REPUBLIKA.CO.ID, WASHINGTON -- Pemerintah Amerika Serikat (AS) mengeluarkan larangan bagi warganya yang hendak melakukan perjalanan ke Korea Utara (Korut). Laporan ini didapat dari dua perusahaan tur, Koryo Tours dan Young Pioneer Tours.
Selama ini, dua jasa tur ini menawarkan wisata ke Korut bagi orang-orang yang berada di AS. Salah satu perusahaan tur, Young Pioners Tours menjadi agen perjalanan yang pernah membawa Otto Warmbier ke nagara terisolasi itu.
Warmbier pernah melakukan perjalanan ke Korut hingga ia ditangkap oleh pihak berwenang di negara itu karena tuduhan mencuri spanduk propaganda dari sebuah hotel. Pria berusia 22 tahun itu kemudian harus menjalani tahanan di penjata selama 15 bulan, hingga di sana mengalami penyakit otak dan koma, serta akhirnya dipulangkan ke AS.
Setelah dipulangkan ke AS pada 13 Juni lalu dengan alasan kemanusiaan, Warmbier sempat ditangani oleh rumah sakit di Negeri Paman Sam. Namun, pada 19 Juni, orang tua dari mahasiswa jurusan ekonomi di Universitas Virginia itu mengabarkan kematiannya sekitar pukul 2.20 waktu setempat.
Sejak itu, jasa tur Young Pioners mengatakan tidak akan lagi membawa warga AS ke Korut. Perusahaan yang berbasis di Cina itu juga menuturkn bahwa Pemerintah AS secara resmi mengeluarkan larangan agar tidak lagi ada warga negara mereka yang pergi ke sana.
"Larangan ini mulai berlaku pada 27 Juli dan setelah 30 hari masa tenggang, setiap warga AS yang hendak bepergian ke Korut akan mendapat penolakan di paspor mereka," ujar pernyataan dari Young Pioneer, dilansir BBC, Jumat (21/7).
Salah satu anggota Young Pioneer Tours mengatakan bahwa larangan ini pertama kali diberitahukan oleh Kedutaan Besar Swedia. Kedutaan besar negara itu selama ini menangani urusan warga AS yang berada di sana.
Kini, pemeriksaan dan pengecekan jumlah warga AS yang masih berada di Korut dilakukan. Ada tiga orang warga negara itu yang hingga saat ini masih berada di sana dan ditahan karena dugaan pelanggaran.

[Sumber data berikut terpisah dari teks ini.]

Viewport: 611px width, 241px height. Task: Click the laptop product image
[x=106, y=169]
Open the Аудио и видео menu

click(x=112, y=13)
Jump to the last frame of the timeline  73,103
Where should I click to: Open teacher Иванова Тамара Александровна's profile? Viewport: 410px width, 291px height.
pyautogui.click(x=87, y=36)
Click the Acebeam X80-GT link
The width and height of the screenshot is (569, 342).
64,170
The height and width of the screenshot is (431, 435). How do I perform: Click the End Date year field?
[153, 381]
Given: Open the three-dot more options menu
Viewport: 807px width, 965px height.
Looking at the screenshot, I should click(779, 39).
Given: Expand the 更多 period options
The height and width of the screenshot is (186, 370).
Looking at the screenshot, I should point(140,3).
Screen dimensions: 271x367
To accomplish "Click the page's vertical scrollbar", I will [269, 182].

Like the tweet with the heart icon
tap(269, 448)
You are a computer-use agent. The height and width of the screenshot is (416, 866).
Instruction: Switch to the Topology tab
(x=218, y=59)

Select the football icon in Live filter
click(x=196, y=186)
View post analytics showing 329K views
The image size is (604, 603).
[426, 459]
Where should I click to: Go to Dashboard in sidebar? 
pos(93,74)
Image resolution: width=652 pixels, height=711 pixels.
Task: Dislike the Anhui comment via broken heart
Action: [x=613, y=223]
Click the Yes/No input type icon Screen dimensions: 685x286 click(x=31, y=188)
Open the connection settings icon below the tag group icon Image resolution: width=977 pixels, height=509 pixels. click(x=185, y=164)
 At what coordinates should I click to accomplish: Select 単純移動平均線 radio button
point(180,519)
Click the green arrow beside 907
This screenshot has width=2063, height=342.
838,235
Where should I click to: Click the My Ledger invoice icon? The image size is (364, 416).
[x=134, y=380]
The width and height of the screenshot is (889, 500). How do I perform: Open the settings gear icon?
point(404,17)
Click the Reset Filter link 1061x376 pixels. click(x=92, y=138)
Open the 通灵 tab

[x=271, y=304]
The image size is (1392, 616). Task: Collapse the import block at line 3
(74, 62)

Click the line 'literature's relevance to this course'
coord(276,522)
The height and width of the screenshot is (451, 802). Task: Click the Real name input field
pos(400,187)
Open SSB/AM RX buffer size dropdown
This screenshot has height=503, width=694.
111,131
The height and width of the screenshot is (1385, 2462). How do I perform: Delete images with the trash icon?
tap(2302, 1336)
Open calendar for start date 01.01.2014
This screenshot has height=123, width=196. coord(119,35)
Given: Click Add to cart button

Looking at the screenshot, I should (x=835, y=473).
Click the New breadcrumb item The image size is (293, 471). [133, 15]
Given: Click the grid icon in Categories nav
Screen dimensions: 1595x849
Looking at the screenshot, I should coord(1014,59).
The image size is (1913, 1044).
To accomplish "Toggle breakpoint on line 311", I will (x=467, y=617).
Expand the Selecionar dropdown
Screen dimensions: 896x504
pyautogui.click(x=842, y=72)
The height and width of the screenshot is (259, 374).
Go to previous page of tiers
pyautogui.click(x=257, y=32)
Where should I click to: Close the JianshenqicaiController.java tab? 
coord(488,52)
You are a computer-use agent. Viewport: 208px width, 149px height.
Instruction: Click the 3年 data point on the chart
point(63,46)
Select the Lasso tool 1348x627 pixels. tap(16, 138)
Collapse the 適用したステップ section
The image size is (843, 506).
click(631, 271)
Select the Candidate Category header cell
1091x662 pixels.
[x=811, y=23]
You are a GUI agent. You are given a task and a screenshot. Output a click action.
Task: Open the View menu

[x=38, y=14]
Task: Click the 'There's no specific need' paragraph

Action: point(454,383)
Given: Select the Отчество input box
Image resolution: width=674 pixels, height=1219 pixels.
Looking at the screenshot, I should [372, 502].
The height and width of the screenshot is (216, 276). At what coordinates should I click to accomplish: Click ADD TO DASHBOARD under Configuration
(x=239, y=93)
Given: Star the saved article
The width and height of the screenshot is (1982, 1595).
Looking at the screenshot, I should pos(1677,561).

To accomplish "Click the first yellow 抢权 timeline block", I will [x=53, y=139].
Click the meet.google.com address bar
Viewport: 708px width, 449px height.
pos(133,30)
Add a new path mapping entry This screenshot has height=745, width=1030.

Mereka adalah Kim Dong-chu, seorang warga AS yang berada di Korut dan dijatuhi hukuman pada April 2016. Ia diduga bekerja sebagai mata-mata dan divonis 10 tahun hukuman kerja paksa.
Kemudian ada Kim Sang-duk, seorang profesor keturunan Korea-Amerika yang bekerja di Universitas Sains dan Teknologi Pyongyang (PUST). Ia ditahan pada April lalu, namun tak diketahui alasan di balik penangkapannya.
Terakhir ada Kim Hak-song yang juga bekerja di PUST. Ia ditahan pada Mei lalu karena diyakini memancing tindakan permusuhan kepada Korut.